UNITED STATES DISTRICT COURT FOR THE SOUTHERN DISTRICT OF ILLINOIS
Mar 18, 2014
No. 3:12-cv-01141-DRH-DGW (S.D. Ill. Mar. 18, 2014)

Opinion

No. 3:12-cv-01141-DRH-DGW

03-18-2014

CHARLENE EIKE, et al., Plaintiffs, v. ALLERGAN, INC., et al., Defendants.


MEMORANDUM AND ORDER

HERNDON, Chief Judge:

Now before the Court is defendants Allergan, Inc., Allergan USA, Inc., Allergan Sales, LLC, Alcon Laboratories, Inc., Alcon Research Ltd., Falcon Pharmaceuticals, Ltd., Sandoz, Inc., Bausch & Lomb Incorporated, Pfizer Inc., Merck & Co., Inc., Merck, Sharp & Dohme Corp., and Prasco, LLC's (collectively "defendants") omnibus motion to dismiss (Doc. 52). Defendants concurrently moved for oral argument (Doc. 56) and filed defendant specific motions to dismiss (Docs. 54, 55, 57). Specifically, defendants Merck & Co., Inc., Merck, Sharp & Dohme Corp., ("Merck"), and Prasco LLC ("Prasco") filed a motion to dismiss (Doc. 54), defendants Alcon Laboratories, Inc. and Alcon Research, Ltd. (collectively "Alcon"), Falcon Pharmaceuticals, Ltd. ("Falcon"), and Sandoz Inc. ("Sandoz") filed a consolidated motion to dismiss (Doc. 55), and defendant Pfizer Inc. filed a motion to dismiss (Doc. 57). Plaintiffs thereafter responded in kind (Docs. 76, 77, 78, 79). Defendants replied (Docs. 81, 82, 83, 84). Plaintiffs then moved to strike the replies (Doc. 85) and defendants responded to the motion to strike (Doc. 89). After the motions were fully briefed, plaintiffs and defendants filed a number of supplemental briefs (Docs. 93, 99, 100, 102-1, 106-1, 109, 115).
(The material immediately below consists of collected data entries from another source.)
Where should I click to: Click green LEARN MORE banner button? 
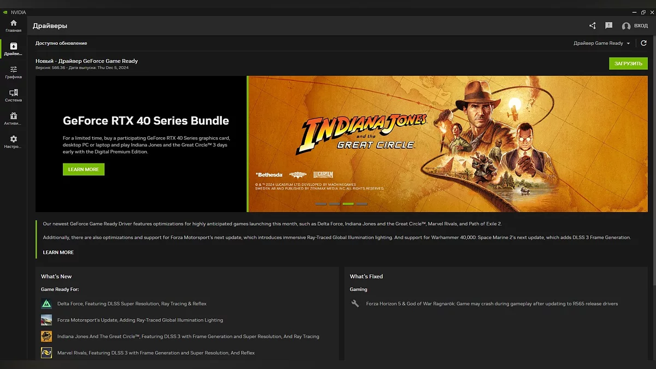point(83,169)
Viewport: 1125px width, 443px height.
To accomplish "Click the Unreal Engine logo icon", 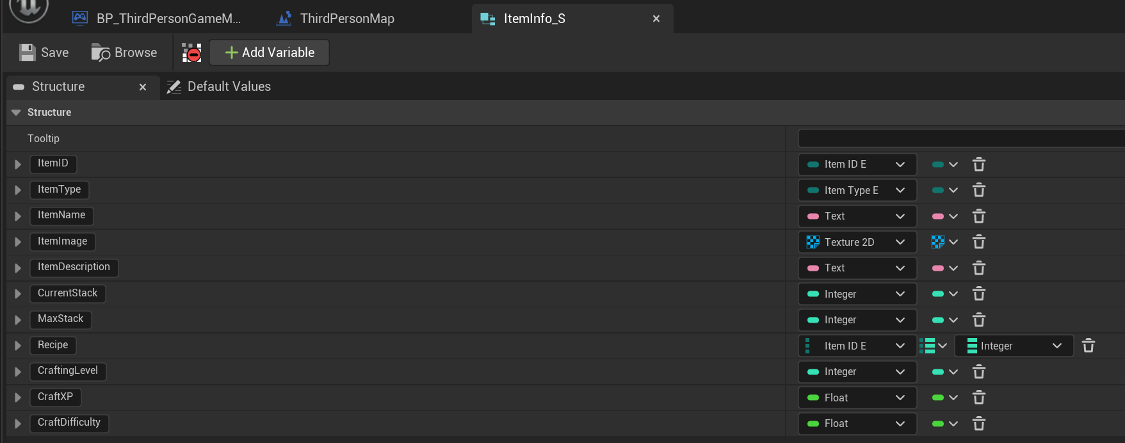I will tap(29, 9).
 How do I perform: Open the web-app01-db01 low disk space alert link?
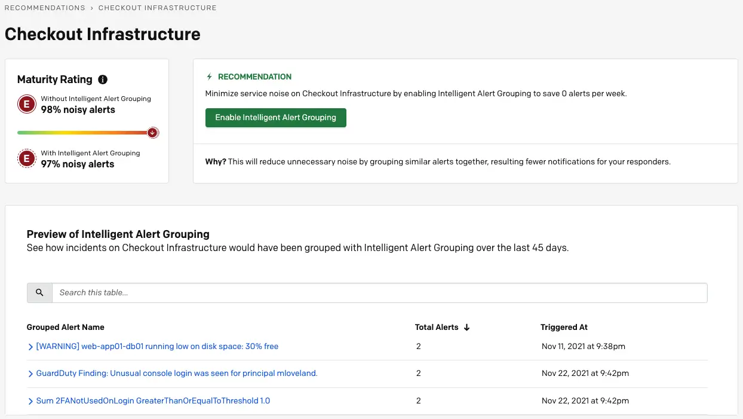click(157, 347)
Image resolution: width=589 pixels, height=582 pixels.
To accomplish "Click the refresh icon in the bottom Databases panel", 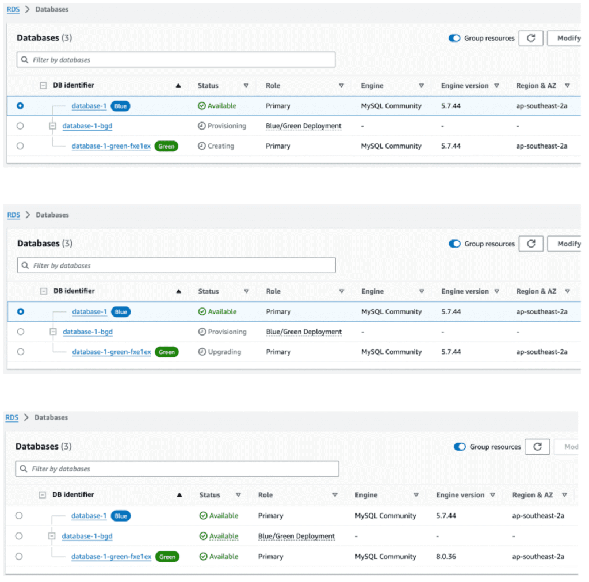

As a preliminary matter, the motion for oral argument (Doc. 56) is DENIED and the motion to strike defendants' reply briefs (Doc. 85) is GRANTED. Pursuant to the Court's Local Rules, "[r]eply briefs are not favored and should be filed in only exceptional circumstances." SD Ill. L.R. 7(c) (bold in original). The Court finds that the circumstances listed in each of the replies do not meet this standard. Furthermore, oral argument on these issues, given the extensive briefing, is unnecessary. For following reasons, the motions to dismiss are DENIED.

I. BACKGROUND

This is an action brought by Charlene Eike, Shirley Fisher, Jordan Pitler and Alan Raymond (collectively "plaintiffs"), individually and on behalf of classes of consumers who purchased prescription eye drops manufactured and sold by defendants. In the nine-count first amended complaint filed on February 22, 2013 (Doc. 44), plaintiffs allege that defendants sell their drops in plastic bottles which produce a drop that is too big for the eye. Instead the drop creates wasted runoff down the cheek, an unavoidable injury, and causes the plaintiffs to spend more on additional purchases of the eye drop prescription products. In addition to the added cost, plaintiffs allege that large drops can lead to a serious health risk when classes run out of their medication before their insurer or other third-party payor will reimburse them for a replacement bottle and instead they go without the medication because they are unable to afford it. Plaintiffs further assert that smaller eye drops could be produced if the dimensions of the eyedropper tip were adjusted and that smaller drops are just as effective. Plaintiffs also assert that the FDA's approval of a drug does not constrain a company's ability to modify its drop size. Plaintiffs argue that defendants actions are unfair in violation of the Illinois Consumer Fraud & Deceptive Business Practice Act ("ICFA"), 815 ILCS 505/1, et seq., and/or the Missouri Merchandising Practices Act ("MMPA"), Mo. Rev. Stat. § 407.010, et seq.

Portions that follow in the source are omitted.